We live on the edge of a massive transformation in global economics and society. Things are not likely to get easier for most people, but we can assist those currently in poverty while there is still the resources available.
- Support overseas efforts. Organizations such as Compassion are designed to support children, giving them and their families food, shelter and schooling. Growing up through the 80s and 90s I was bombarded with images of starving children in Africa. The truth is that they are still starving.
- Be part of local efforts. Food banks are getting a workout around North America. Give what you can – there are children and families who literally can’t afford healthy food. It’s not the kids’ fault.

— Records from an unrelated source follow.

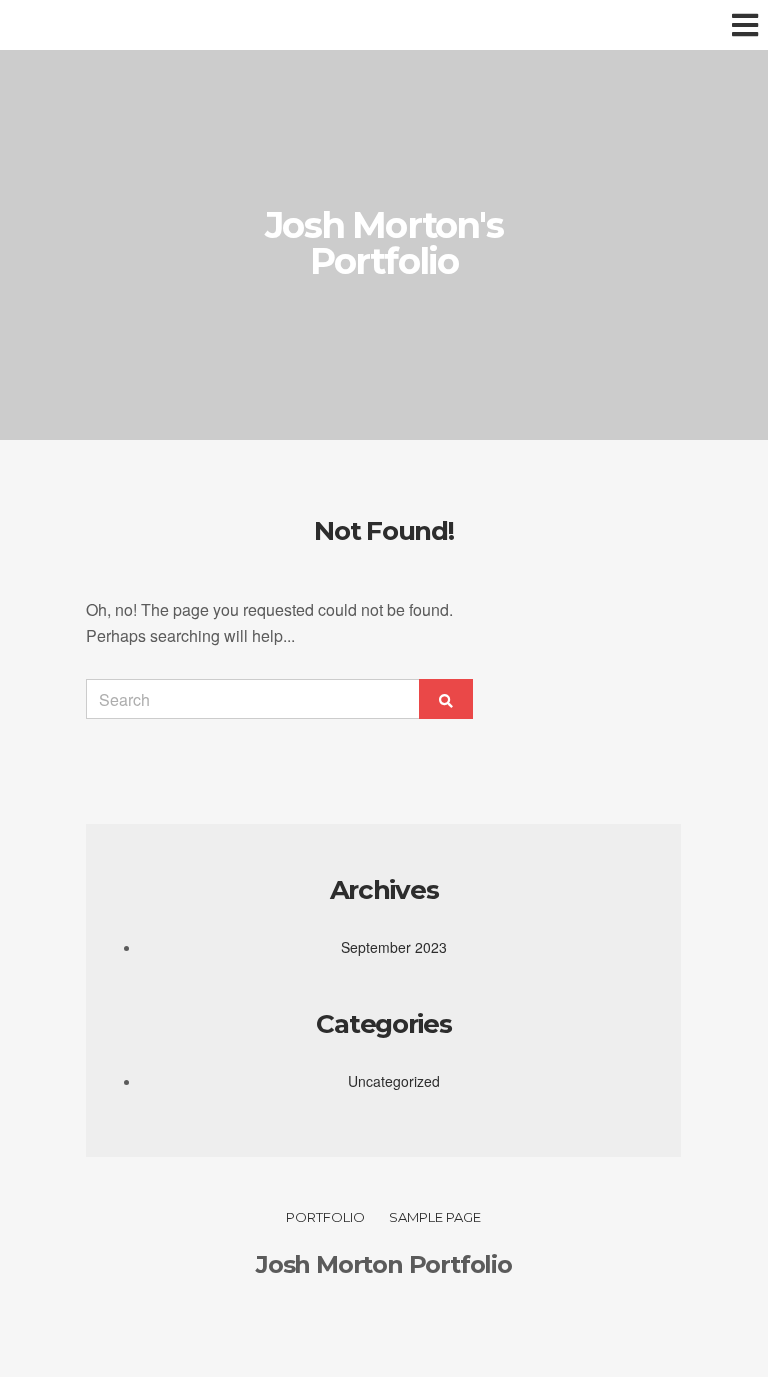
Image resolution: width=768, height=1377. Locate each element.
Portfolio (325, 1217)
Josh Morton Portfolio (384, 1264)
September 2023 (394, 947)
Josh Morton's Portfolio (384, 243)
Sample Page (435, 1217)
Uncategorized (394, 1081)
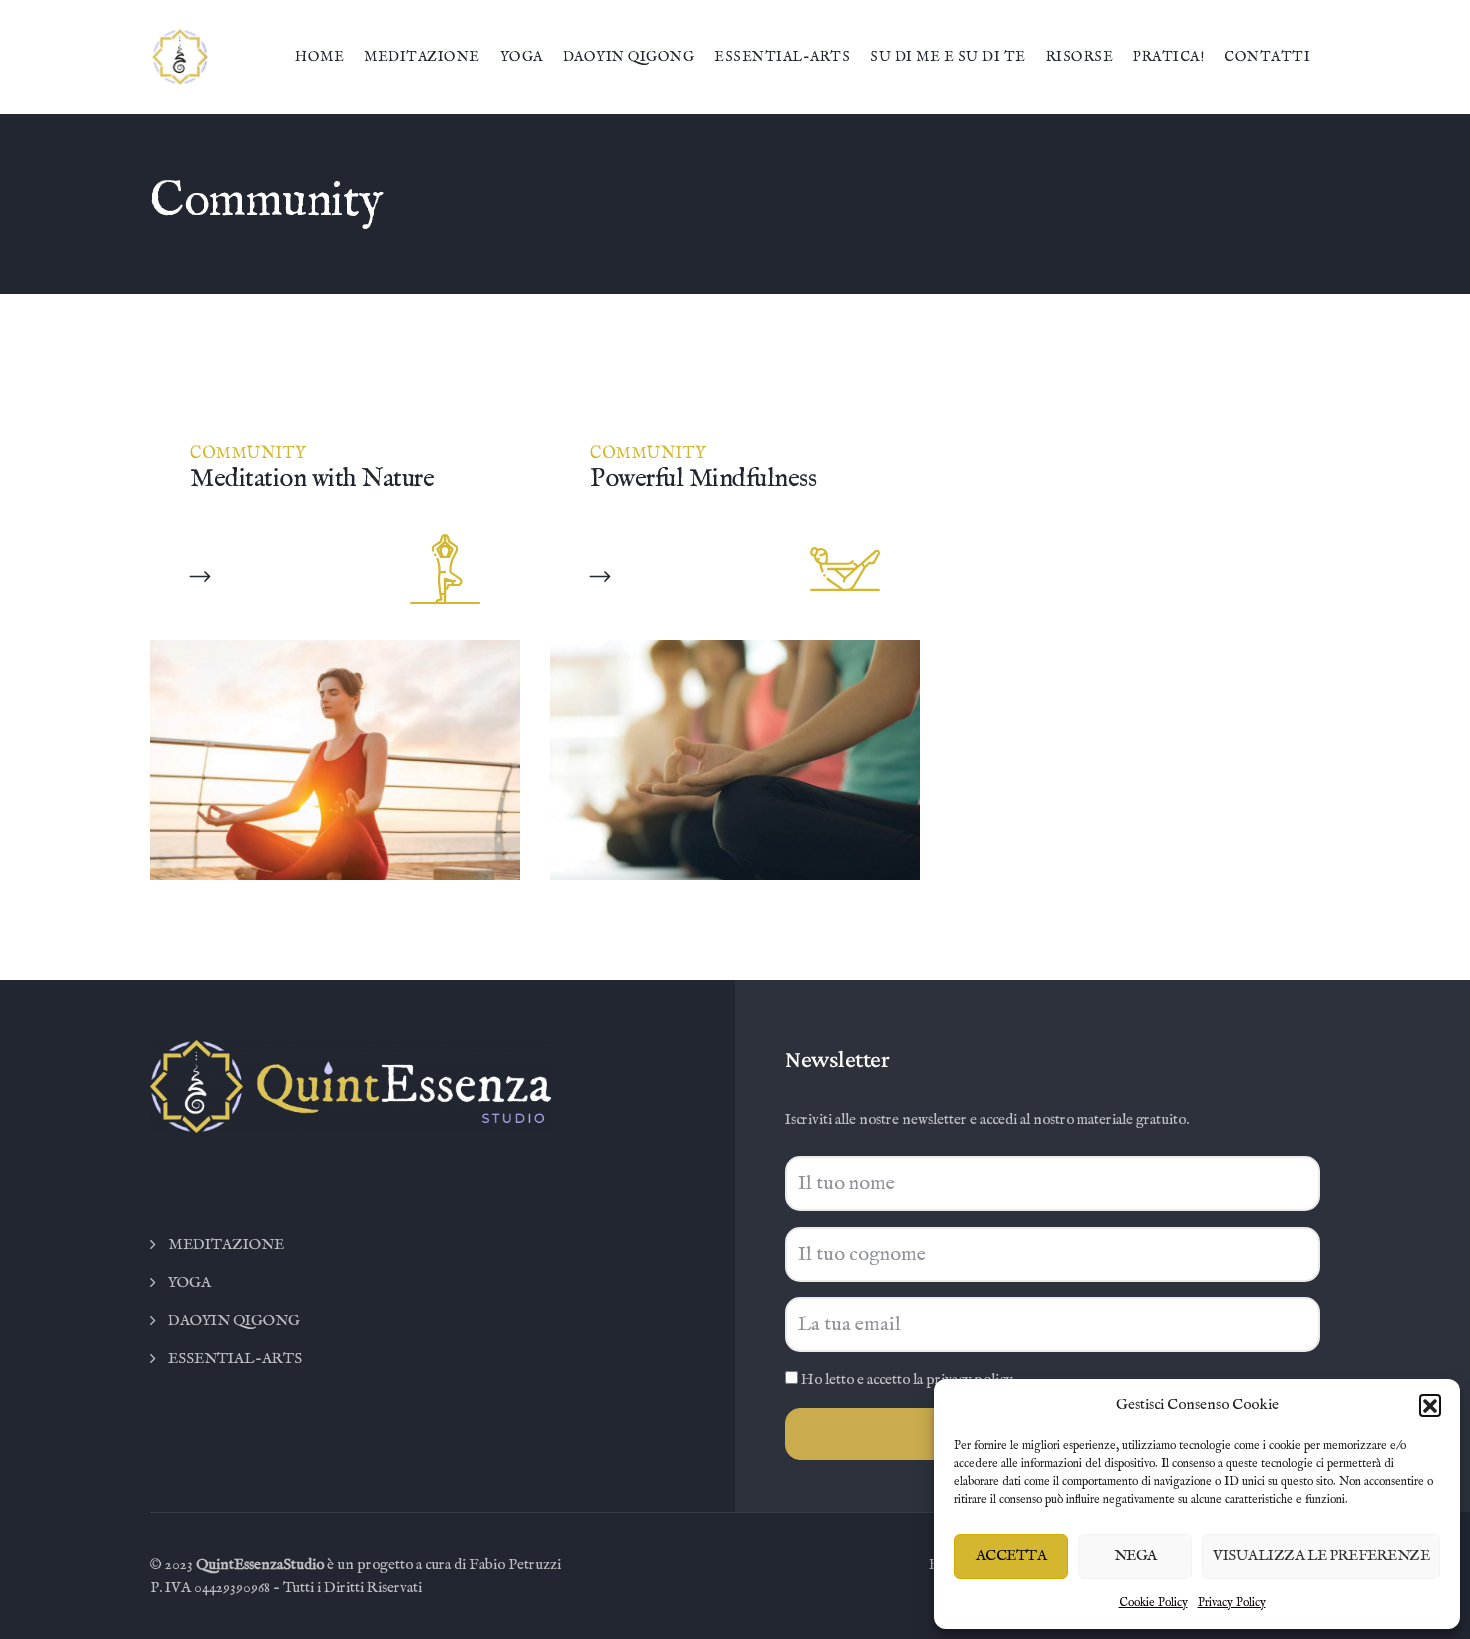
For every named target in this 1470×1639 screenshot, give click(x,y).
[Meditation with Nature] (200, 577)
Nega (1135, 1555)
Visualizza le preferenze (1321, 1555)
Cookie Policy (1153, 1602)
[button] (1430, 1405)
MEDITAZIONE (422, 57)
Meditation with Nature (312, 478)
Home (319, 57)
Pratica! (1168, 57)
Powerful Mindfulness (703, 478)
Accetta (1011, 1555)
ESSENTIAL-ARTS (782, 57)
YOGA (521, 57)
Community (248, 454)
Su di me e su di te (948, 57)
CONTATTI (1267, 57)
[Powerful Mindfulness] (600, 577)
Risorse (1080, 57)
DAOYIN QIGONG (629, 57)
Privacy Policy (1232, 1602)
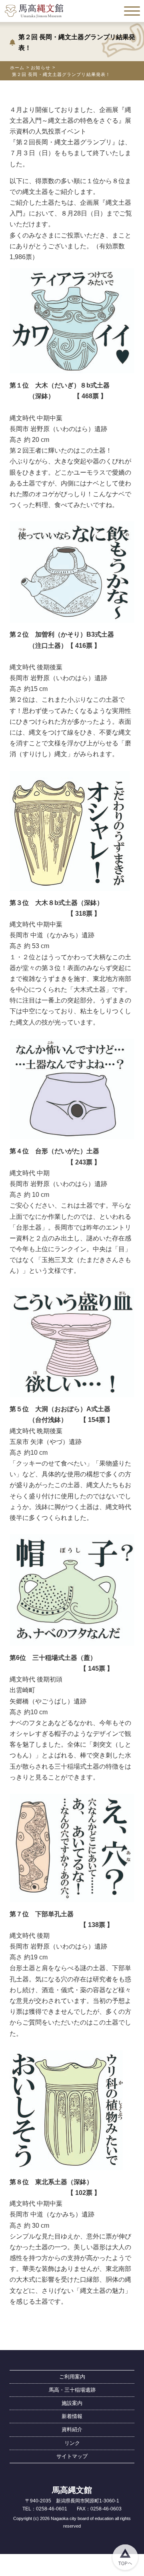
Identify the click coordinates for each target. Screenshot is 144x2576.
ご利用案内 (72, 2377)
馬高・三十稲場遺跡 (72, 2390)
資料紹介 (72, 2429)
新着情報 (72, 2416)
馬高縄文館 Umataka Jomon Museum (34, 11)
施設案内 (72, 2403)
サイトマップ (72, 2456)
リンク (72, 2443)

- Demand the essentials. Water, Food, Clothing, Medical and Shelter are essential for life, we need to demand that these are provided for all people around the world. At the moment we can’t even provide these essentials adequately in our own countries. This would require a major shift in policy.
- Imagine yourself in the same situation. Many impoverished people are not unhappy, just resigned to a life without. Could you be happy without your comforts, gadgets, satellite TV, SUV, iPod, etc? Empathy is a good place to start understanding the realities of poverty
What are you going to do about poverty today?